▸ **TASK TO CARRY OUT**
Every line containing the string "will" should be returned from the records.

▸ **GIVEN RECORDS**
####################

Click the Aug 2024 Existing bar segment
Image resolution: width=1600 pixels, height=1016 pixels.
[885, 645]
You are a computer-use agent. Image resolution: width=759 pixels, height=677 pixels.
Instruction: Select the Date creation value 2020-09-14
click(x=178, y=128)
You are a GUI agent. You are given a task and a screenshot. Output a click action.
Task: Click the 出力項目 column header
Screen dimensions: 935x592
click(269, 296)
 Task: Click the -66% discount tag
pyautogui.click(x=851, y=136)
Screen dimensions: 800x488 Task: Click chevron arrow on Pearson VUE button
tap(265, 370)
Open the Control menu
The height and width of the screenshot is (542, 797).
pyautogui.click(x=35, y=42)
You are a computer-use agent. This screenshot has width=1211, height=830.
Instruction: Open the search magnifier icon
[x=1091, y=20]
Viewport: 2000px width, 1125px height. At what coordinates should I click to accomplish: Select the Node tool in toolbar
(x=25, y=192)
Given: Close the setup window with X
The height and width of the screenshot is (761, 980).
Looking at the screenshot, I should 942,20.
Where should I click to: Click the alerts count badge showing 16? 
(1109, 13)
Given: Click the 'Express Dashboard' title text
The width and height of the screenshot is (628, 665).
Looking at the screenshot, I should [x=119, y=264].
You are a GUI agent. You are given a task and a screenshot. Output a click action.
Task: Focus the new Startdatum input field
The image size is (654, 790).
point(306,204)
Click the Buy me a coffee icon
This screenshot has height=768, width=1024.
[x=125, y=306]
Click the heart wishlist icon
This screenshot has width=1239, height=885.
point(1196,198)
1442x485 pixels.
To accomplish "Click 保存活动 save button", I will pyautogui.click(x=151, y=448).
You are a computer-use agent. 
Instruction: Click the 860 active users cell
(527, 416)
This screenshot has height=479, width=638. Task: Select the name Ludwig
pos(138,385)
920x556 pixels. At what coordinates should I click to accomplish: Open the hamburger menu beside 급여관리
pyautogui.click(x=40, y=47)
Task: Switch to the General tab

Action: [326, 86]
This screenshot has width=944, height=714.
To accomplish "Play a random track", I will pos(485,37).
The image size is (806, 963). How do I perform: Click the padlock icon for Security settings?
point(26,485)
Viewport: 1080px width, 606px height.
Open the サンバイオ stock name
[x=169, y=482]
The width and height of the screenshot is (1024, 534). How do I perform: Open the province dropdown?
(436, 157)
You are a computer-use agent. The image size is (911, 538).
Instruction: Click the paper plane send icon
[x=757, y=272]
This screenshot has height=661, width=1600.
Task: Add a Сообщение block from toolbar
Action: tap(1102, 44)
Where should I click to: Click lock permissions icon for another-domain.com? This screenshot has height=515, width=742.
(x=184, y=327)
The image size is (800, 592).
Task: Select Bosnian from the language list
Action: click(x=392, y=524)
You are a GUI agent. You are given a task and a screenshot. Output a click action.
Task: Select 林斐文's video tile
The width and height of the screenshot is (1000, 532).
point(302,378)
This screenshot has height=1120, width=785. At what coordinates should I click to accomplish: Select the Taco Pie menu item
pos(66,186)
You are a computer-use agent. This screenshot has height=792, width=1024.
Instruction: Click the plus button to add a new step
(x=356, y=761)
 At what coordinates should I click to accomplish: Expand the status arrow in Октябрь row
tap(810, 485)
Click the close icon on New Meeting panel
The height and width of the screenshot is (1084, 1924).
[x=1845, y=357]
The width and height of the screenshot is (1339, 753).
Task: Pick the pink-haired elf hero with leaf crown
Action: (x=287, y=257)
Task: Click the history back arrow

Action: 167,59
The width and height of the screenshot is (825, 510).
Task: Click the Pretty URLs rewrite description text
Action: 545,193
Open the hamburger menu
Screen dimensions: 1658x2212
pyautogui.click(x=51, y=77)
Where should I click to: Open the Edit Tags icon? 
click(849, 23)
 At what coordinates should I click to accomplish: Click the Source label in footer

####################

▸ **RESPONSE AREA**
To accomplish "Click 保存活动 save button", I will pyautogui.click(x=151, y=448).
To accomplish "Play a random track", I will pos(485,37).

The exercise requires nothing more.